Bait pertama diambil dari Rg Weda III.62.10. Pada bait ini, objek pemujaan adalah Savitri atau Gayatri, dua nama yang sesungguhnya jarang ditemukan dalam doa-doa lain, khususnya untuk umat Hindu di Nusantara. Tapi umat Hindu telah menerima mantra ini sebagai “mantra wajib”. Bila sembahyang buru-buru biasanya Trisandya “disingkat” hanya mengambil bait pertama ini dan bait ke 6.
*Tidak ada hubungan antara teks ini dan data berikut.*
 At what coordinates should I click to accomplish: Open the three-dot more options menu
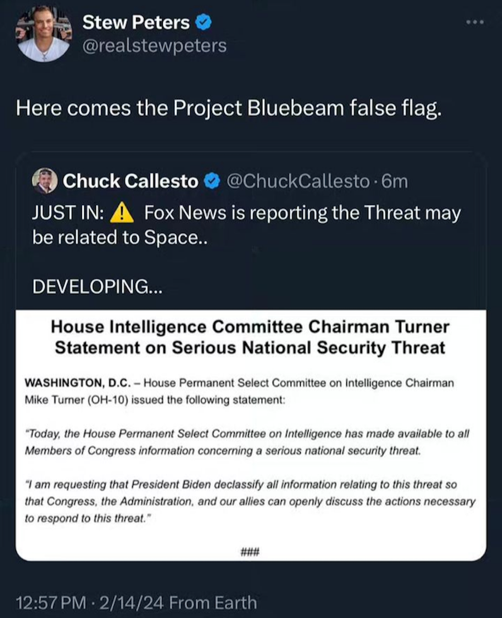click(x=475, y=22)
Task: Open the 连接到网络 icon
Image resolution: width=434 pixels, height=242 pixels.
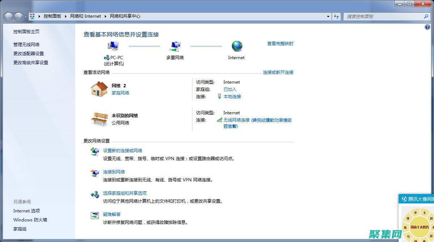Action: tap(95, 173)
Bait kedua lebih menakjubkan dari sisi sumber, karena berasal dari Narayana Upanisad. Sebagaimana diketahui, Narayana adalah nama lain dari Visnu. Visnu adalah “Tuhan Pemelihara” dalam konsep Tri Murti. Visnu-lah yang turun ke dunia untuk menegakkan Dharma sebagaimana sabdanya dalam Bhagawad Gita. Secara umum, umat Hindu meyakini 10 Awatara Visnu (dasa awatara), 9 diantaranya sudah turun ke dunia dengan 2 nama yang paling familiar karena termuat dalam dua itihasa Hindu Ramayana dan Mahabrata: Rama dan Krisna.
Bait ketiga, berasal dari Siwa Stawa. Bait ini menakjubkan karena menjabarkan “OM” yang satu dalam berbagai nama: Siwa, Mahadewa, Iswara, Parameswara, Brahma, Wisnu dan juga Rudra. Mantra istimewa ini terasa semakin menakjubkan mengingat penempatannya di bait ketiga, tepat setelah bait pertama memuja Gayatri dan bait kedua mengagungkan Narayana.
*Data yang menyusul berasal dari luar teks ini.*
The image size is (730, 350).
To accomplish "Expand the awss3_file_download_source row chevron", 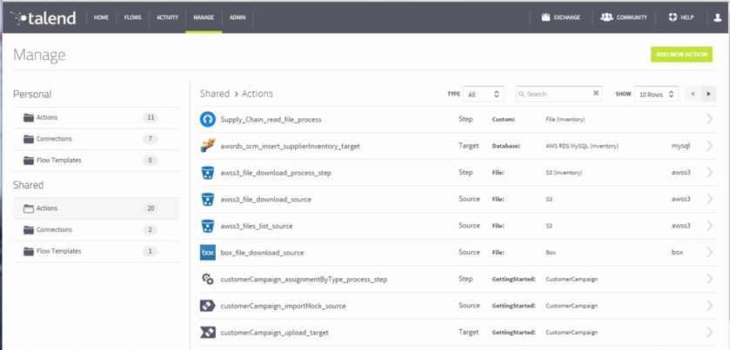I will 709,199.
Bait ke 4, 5 dan 6 diambil dari Weda Parikrama, yang merupakan kitab panduan para pemangku di Bali sejak dahulu jauh sebelum Puja Trisandya disusun. Konon, mantra pengaksama ini aslinya terdiri dari 5 bait, tetapi hanya 3 bait yang diambil menjadi bagian dari Puja Trisandya.
Dari bait-bait itu, kita bisa menangkap dengan jelas paham inklusif umat Hindu di Nusantara. Dan paham inklusif itu, selain baik, adalah juga benar sesuai ajaran Veda. Mungkin semua mengalir begitu saja tanpa kita sadari, tetapi inklusifitas yang merupakan produk kesadaran agung Veda itu sejatinya telah menjadi bagian dari keseharian kita, merasuk ke dalam alam bawah sadar kita.
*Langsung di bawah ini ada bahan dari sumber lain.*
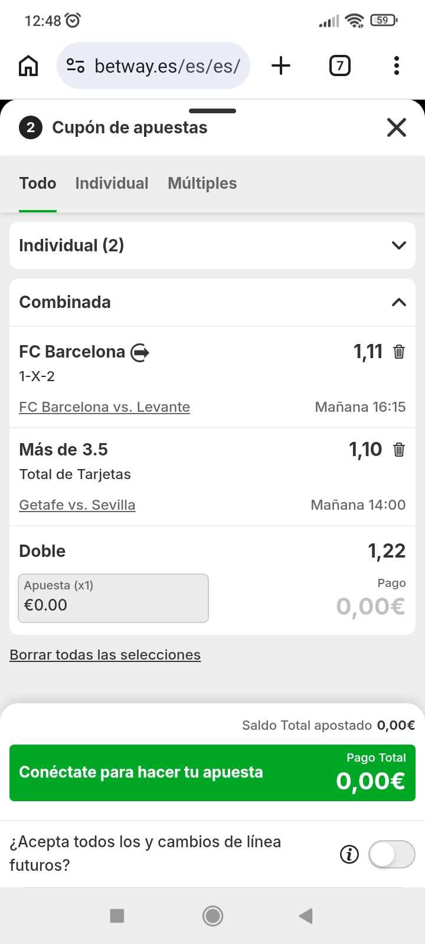Open site info icon in address bar
The height and width of the screenshot is (944, 425).
click(76, 65)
Maka marilah kita sadari dan kita jaga terus inklusifitas itu. Tantangan, dalam bentuk apapun, tidak seharusnya menyeret kita mundur dari kesadaran agung yang telah diwariskan kepada kita oleh para tetua kita.
Tantangan-tantangan itu harusnya dapat kita jawab dengan pengetahuan yang mencerahkan. Dengan itu, kita menjadi semakin kuat dengan nilai2 yg kita anut, menjadi percaya diri, dan elegan. Itulah ekspresi terbaik dari sebuah keyakinan, seperti bukti terbaik dari sebuah pohon mangga adalah rasa manis pada buahnya.